For each of these bootstrap samples, we then carry out the functional linear regression procedure, obtaining all relevant estimates. The resulting estimates from the *B* bootstrap samples are used to construct pointwise confidence intervals for the regression parameter function *β*(·,·), simply by locating the corresponding lower and upper quantiles in the bootstrap distribution of the estimated surface values \widehat{\beta}(*s*, *t*) (6) for all fixed *s*, *t*. The resulting upper and lower confidence surfaces will provide an idea how well the surface is actually determined from the data. Analogously, local confidence bands can be constructed for individual predicted trajectories, given any predictor function.

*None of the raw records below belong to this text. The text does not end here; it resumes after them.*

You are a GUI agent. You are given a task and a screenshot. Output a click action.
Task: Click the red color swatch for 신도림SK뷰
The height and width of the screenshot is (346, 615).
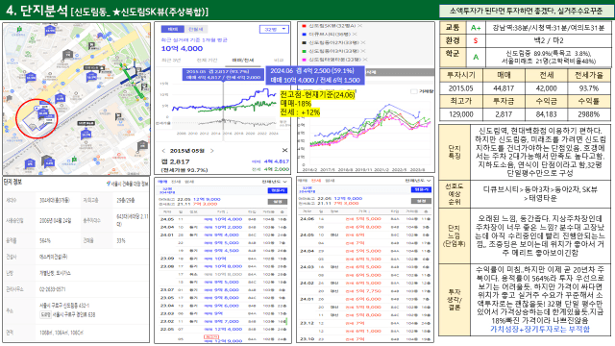304,26
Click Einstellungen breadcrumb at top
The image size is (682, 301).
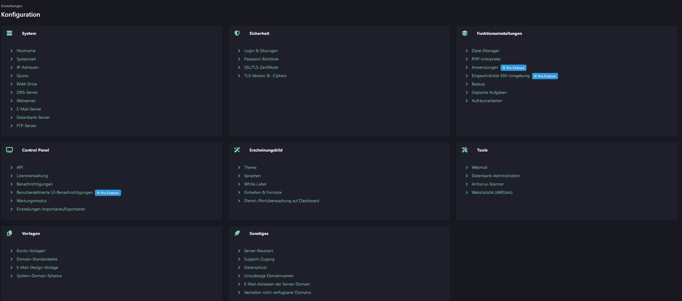point(12,6)
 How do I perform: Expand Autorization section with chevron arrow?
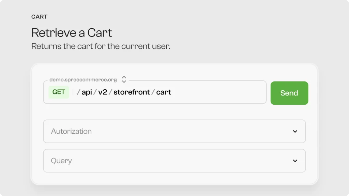(295, 131)
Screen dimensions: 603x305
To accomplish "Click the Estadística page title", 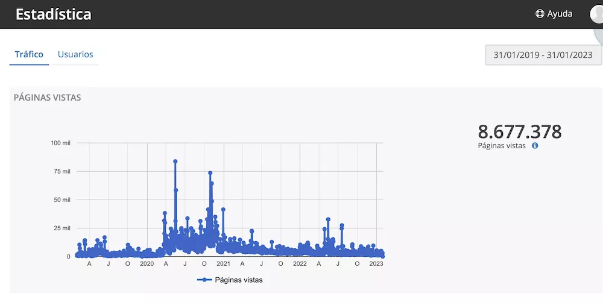I will (x=54, y=14).
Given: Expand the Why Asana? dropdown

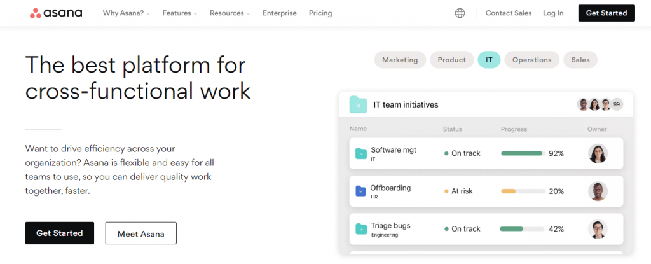Looking at the screenshot, I should click(x=127, y=13).

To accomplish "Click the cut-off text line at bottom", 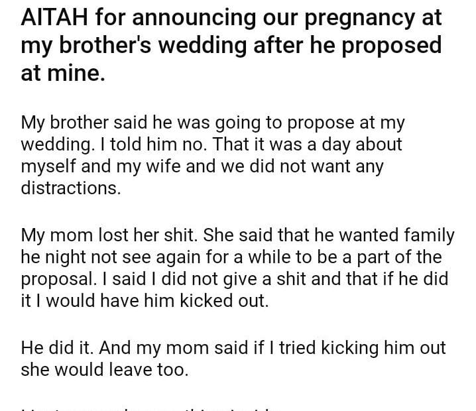I will [x=146, y=408].
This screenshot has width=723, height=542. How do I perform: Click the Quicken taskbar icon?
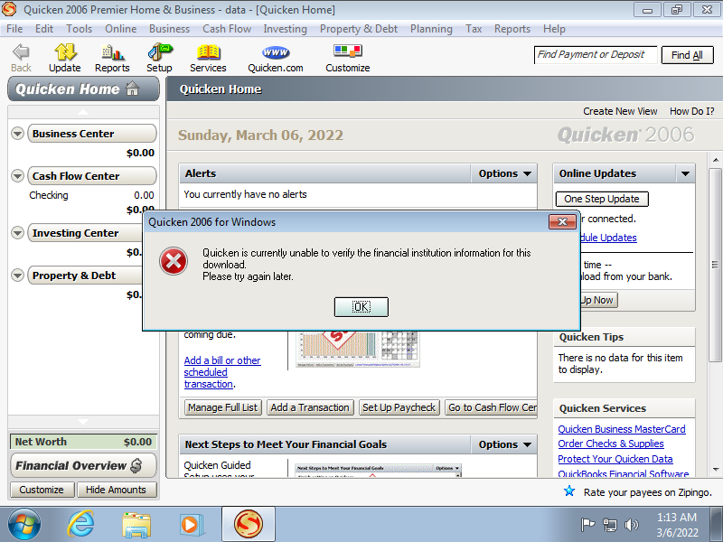[x=249, y=524]
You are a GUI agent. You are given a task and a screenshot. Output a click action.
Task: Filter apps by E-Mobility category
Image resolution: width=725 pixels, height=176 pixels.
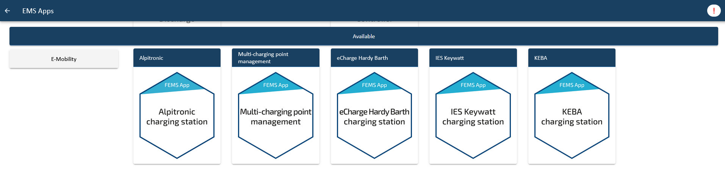click(64, 59)
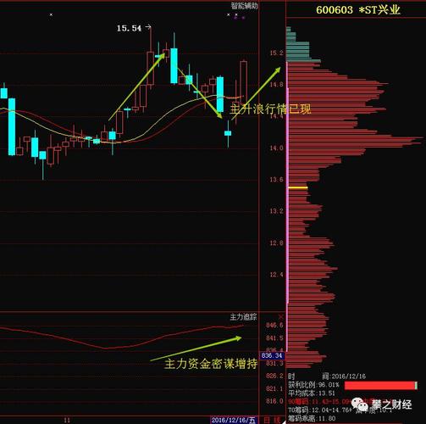The height and width of the screenshot is (424, 426).
Task: Click the 2016/12/16/五 date label
Action: [233, 420]
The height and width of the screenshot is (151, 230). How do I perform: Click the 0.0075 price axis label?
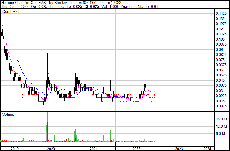(x=221, y=106)
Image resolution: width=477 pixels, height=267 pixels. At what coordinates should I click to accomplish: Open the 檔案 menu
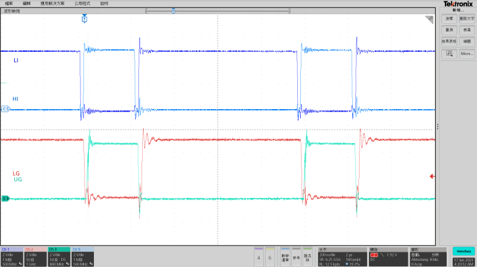[x=9, y=3]
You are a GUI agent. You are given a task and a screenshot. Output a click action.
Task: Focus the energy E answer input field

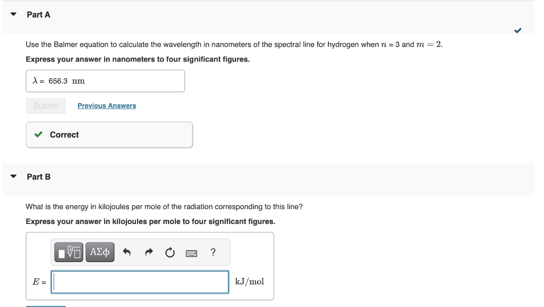(x=140, y=282)
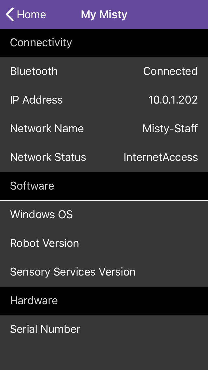Collapse the Software section header
This screenshot has width=208, height=370.
point(32,186)
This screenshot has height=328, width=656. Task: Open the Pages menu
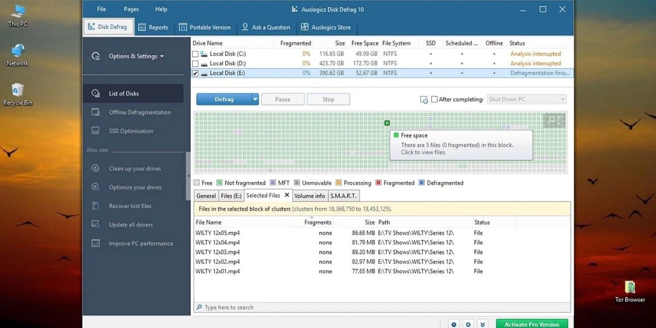coord(131,9)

In addition to confidence intervals, it is a common objective in regression analysis to establish the "significance of the regression relation", i.e., to infer whether within the assumed model the predictors indeed influence the responses. The classical test for a multiple regression corresponds to the null hypothesis that all regression slope coefficients vanish, or equivalently, that the coefficient of determination *R*^{2} = var(*E*(*Y*|*X*))*/* var(*Y*) vanishes. The extension to the functional case is not straightforward. In a first attempt to assess the overall significance of the functional regression, one can use pointwise bootstrap confidence intervals, say at the 95% level, and check whether there are areas where 0 is not included in these intervals. However, this does not properly account for the multiple confidence statements that are made. To obtain an overall bootstrap test for the significance of the functional regression relation, we use an alternative resampling procedure where predictors and responses are resampled separately under the null hypothesis of no regression relationship. For each resample, the data for a predictor trajectory and the data for a response trajectory are selected separately by sampling with replacement from all predictor and all response trajectories. As predictors and responses are unrelated in this case, applying functional regression to *B* such null bootstrap samples (each of size *n*) provides a null distribution for the pivotal statistic.

In our approach we specifically select the functional coefficient of determination *R*^{2} (13) as test statistic, as it summarizes the regression effect. Accordingly, we obtain the overall *p*-value of the functional regression by determining the empirical quantile of the observed value of *R*^{2} within the null bootstrap distribution for *R*^{2}. Bootstrap inference for the overall regression effect based on this device will be illustrated in the application to gene expression profiles in the next section.